Выбранный текст:
+---+

Наша модель, на самом деле, применима не только для понимания появления резистентных штаммов, но также для понимания штаммов с большей скоростью инфицирования. Из нее видно, как сложно взаимодействуют разные факторы: динамика количества инфицированных, эффективность ограничений, доля вакцинированных и так далее.

— Что из вашего исследования должны почерпнуть те, кто занимаются принятием решений о борьбе с эпидемией?

— Главный вывод: если на протяжении всей кампании вакцинации снижать скорость инфицирования, можно существенно уменьшить вероятность возникновения резистентного штамма.

Но мне кажется, что особенно в нынешней ситуации в мире чрезвычайно важно быть очень аккуратным, в том числе разделять модели и их приложение к тому, что по-английски называется policy. Я не хотел бы этим заниматься сам. Причина, по которой мы изначально взялись за эту модель, и то, как мы ее описали, как мы очень аккуратно обращались с языком, который при этом использовали, состоит в том, что мы хотели сделать инструмент для других.

В частности, мы надеялись, что код, который мы выложили [в открытый доступ на сервис] GitHub, послужит инструментом, в том числе, для людей, которые принимают конкретные решения [о политике противостояния эпидемии]. Я не думаю, что помощник человека, который принимает решения, будет гонять сам код, но уже человек, который советует человеку, который советует условному [премьер-министру Великобритании] Борису Джонсону — он, наверное, этот код погоняет. 

Но, если честно, я все-таки думаю, что в основном коллеги будут использовать этот код для исследования фундаментальных вопросов, а не для применения к конкретным ситуациям — во всяком случае, без существенных изменений этого кода.

— У условного Бориса Джонсона, наверное, возникнет вопрос, как долго нужно сохранять обременительные для общества ограничения и есть ли этому альтернатива?

— Я уже писал, что нужно увеличить долю секвенирования [генетического материала вирусов у выявленных заразившихся] — с тем, чтобы внимательно следить за тем, что происходит с редкими штаммами. Нужно попытаться поймать тот момент, когда в популяции появился потенциально опасный, но еще редкий штамм, чтобы можно было его остановить вовремя.

+---+

Предоставленный материал:
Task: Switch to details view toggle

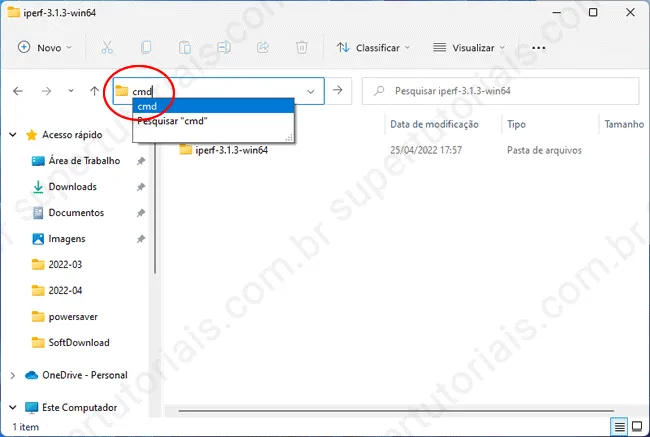Action: coord(621,427)
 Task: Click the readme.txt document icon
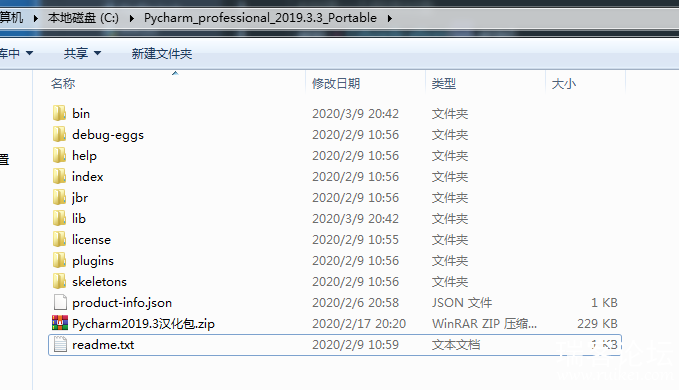click(60, 344)
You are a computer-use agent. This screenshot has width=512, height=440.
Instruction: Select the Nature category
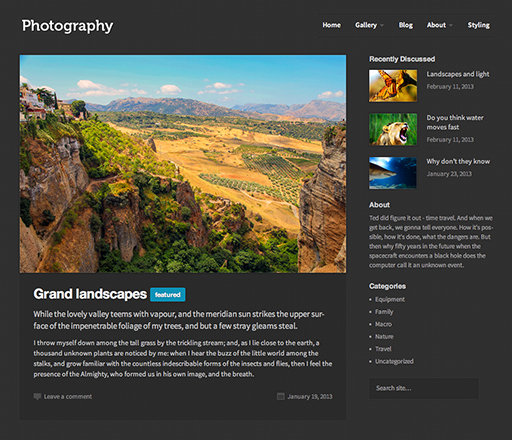384,337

+---+

Задания:
1. Ответьте на вопросы по фрагменту интервью о резистентных штаммах:
(а) Что, согласно главному выводу, нужно делать на протяжении всей кампании вакцинации, чтобы существенно уменьшить вероятность возникновения резистентного штамма?
(б) На каком сервисе выложен код модели?
(в) Долю чего, по словам собеседника, нужно увеличить, чтобы следить за редкими штаммами?
2. Продолжите фрагмент интервью о резистентных штаммах, начав сразу после его последнего предложения.

Ответы к заданиям:
1.
(а) Снижать скорость инфицирования.
(б) На GitHub.
(в) Долю секвенирования генетического материала вирусов у выявленных заразившихся.

2.
— Допустим, условный Борис Джонсон может себе это позволить и даже старается это сделать. А руководитель другой страны — или ее ученые — не могут себе этого позволить по финансовым и организационном соображениям. Не получится ли так, что из-за того, что не все страны могут применить все доступные меры, мы упустим распространение опасного штамма?

— Да, и это тоже очень важная вещь, про которую мы, на самом деле, тоже сказали в статье: кампания по секвенированию должна быть глобальной. Если условная Великобритания все сделала абсолютно правильно, а другая страна этого сделать не смогла, штамм все равно рано или поздно попадет и в Великобританию и все другие страны.

Кажется очевидным, что должна быть глобальная координация как вакцинирования, так и отслеживания появления редких штаммов. Я считаю, что у богатых стран есть моральное обязательство не только перед другими странами, но и перед самими собой — создать такую систему отслеживания штаммов, в том числе, в странах, которые не могут себе это позволить.

Короткий вывод. Если вы хотите помешать возникновению штаммов, от которых не защитят вакцины, — прививайтесь и по-прежнему соблюдайте осторожность. Избегайте закрытых помещений с плохой вентиляцией; общайтесь с друзьями, особенно непривитыми, на воздухе; соблюдайте дистанцию — и носите маски там, где это необходимо.